## Required work:
Take the entries below and reproduce exactly the portion that begins at the line containing "You are a computer-use agent." and ends at the line containing "You are a GUI", keeping both ends, dropping pictures, and adding nothing else.

## Data for the task:

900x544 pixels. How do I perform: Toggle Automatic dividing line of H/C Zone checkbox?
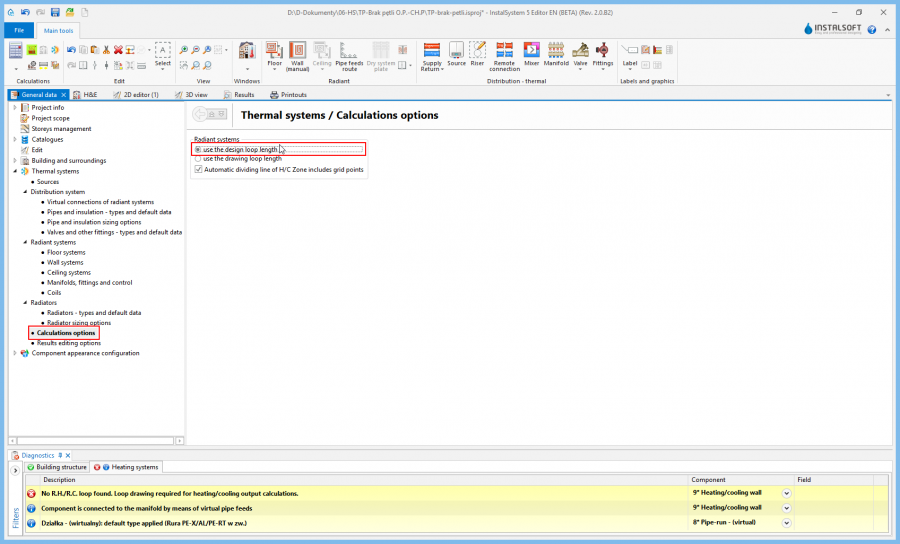198,169
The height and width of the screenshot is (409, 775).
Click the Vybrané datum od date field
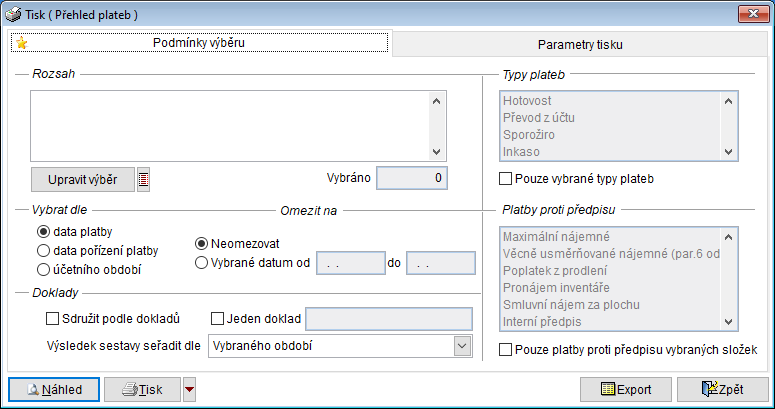(x=348, y=264)
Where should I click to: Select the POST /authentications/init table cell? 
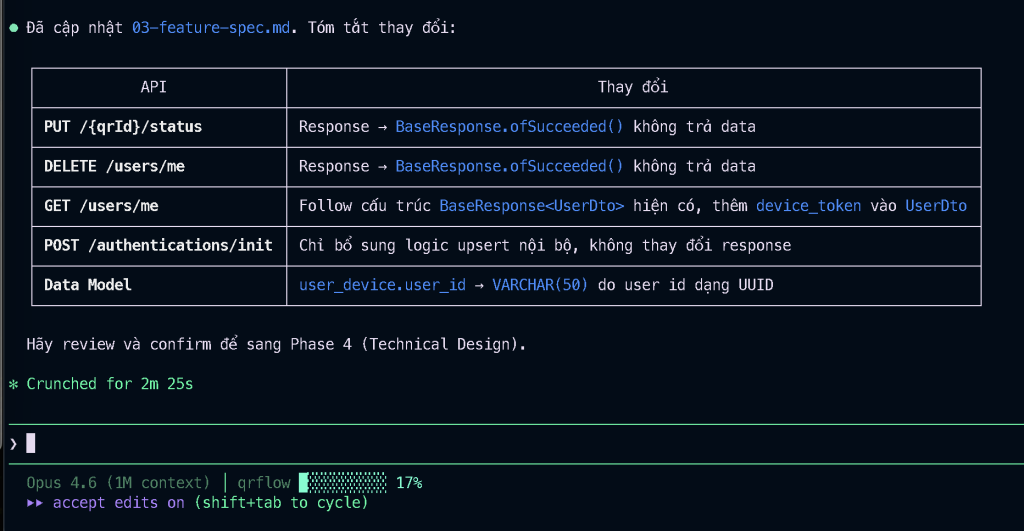pyautogui.click(x=158, y=245)
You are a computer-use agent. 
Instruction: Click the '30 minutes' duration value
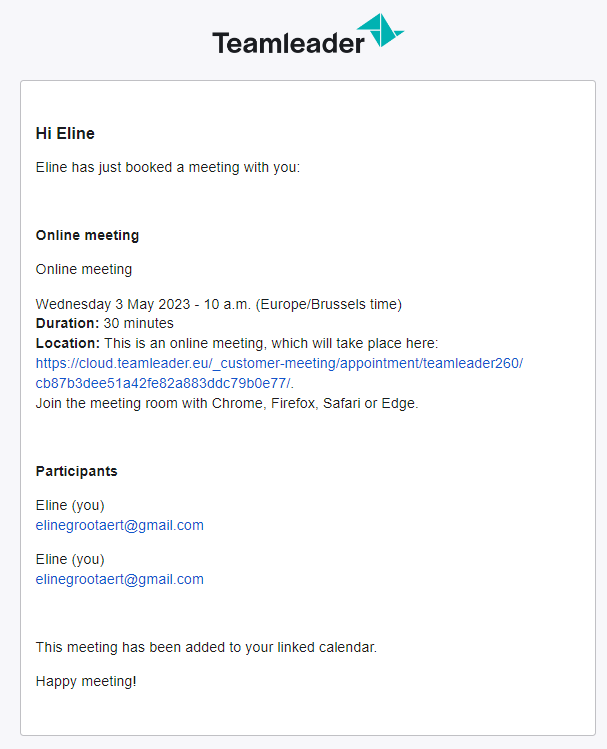point(138,323)
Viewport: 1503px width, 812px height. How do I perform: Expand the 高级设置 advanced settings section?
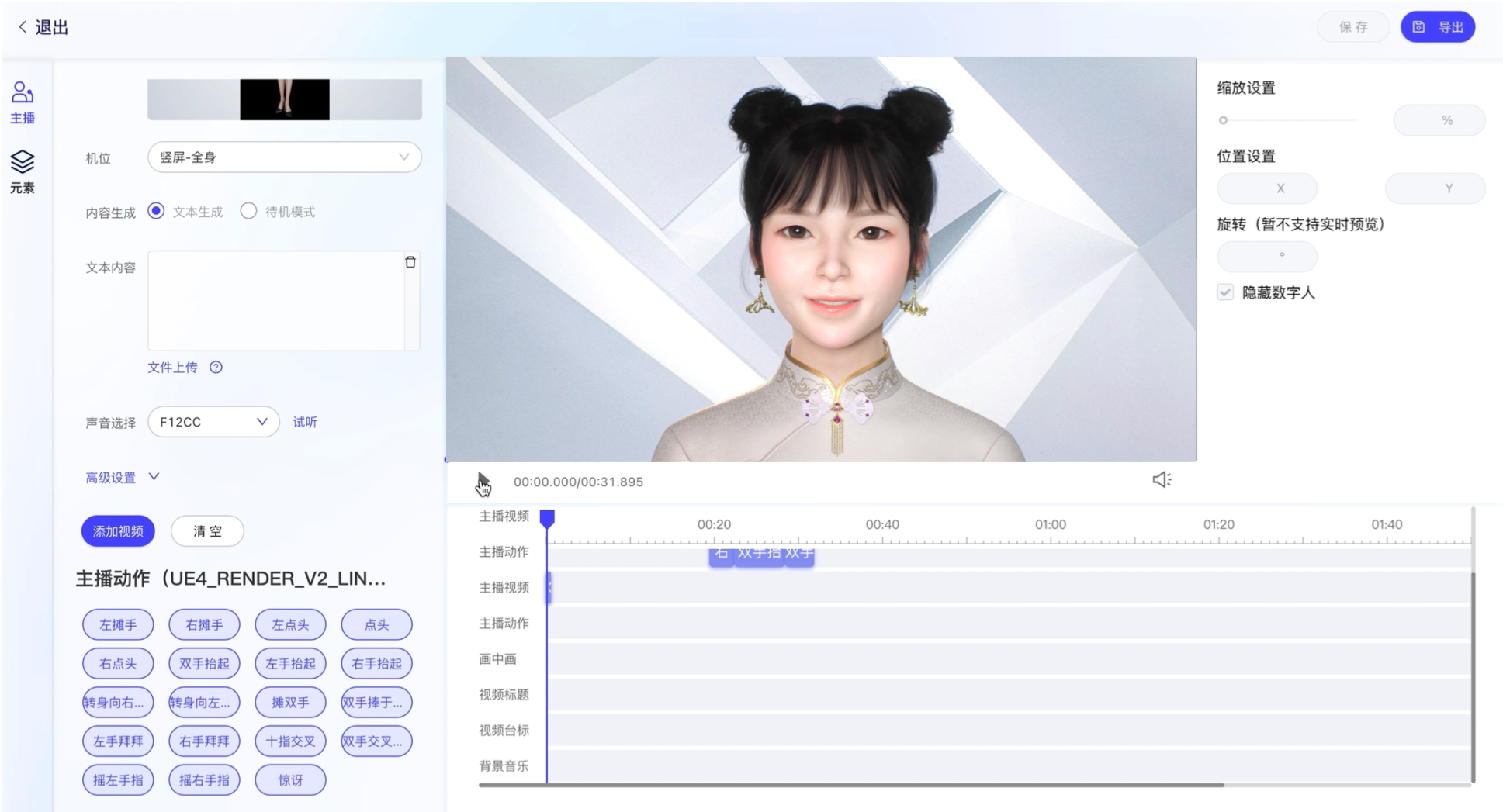coord(122,477)
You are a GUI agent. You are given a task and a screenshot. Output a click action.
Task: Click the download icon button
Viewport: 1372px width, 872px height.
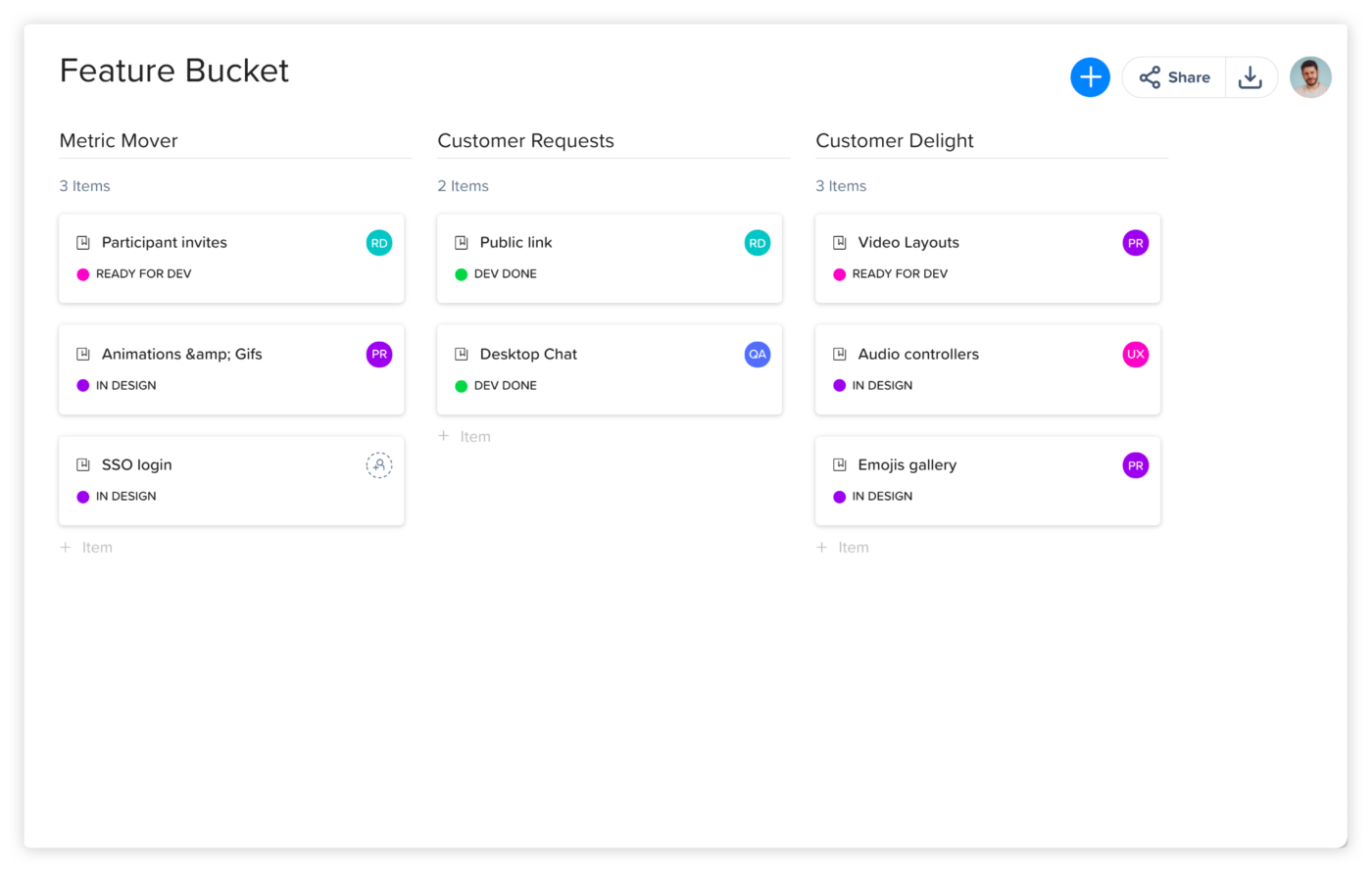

## Written solution:
You are a computer-use agent. 
Instruction: Click the '30 minutes' duration value
point(138,323)
Viewport: 1503px width, 812px height. How do I perform: Expand the 高级设置 advanced settings section?
coord(122,477)
You are a GUI agent. You are given a task and a screenshot. Output a click action.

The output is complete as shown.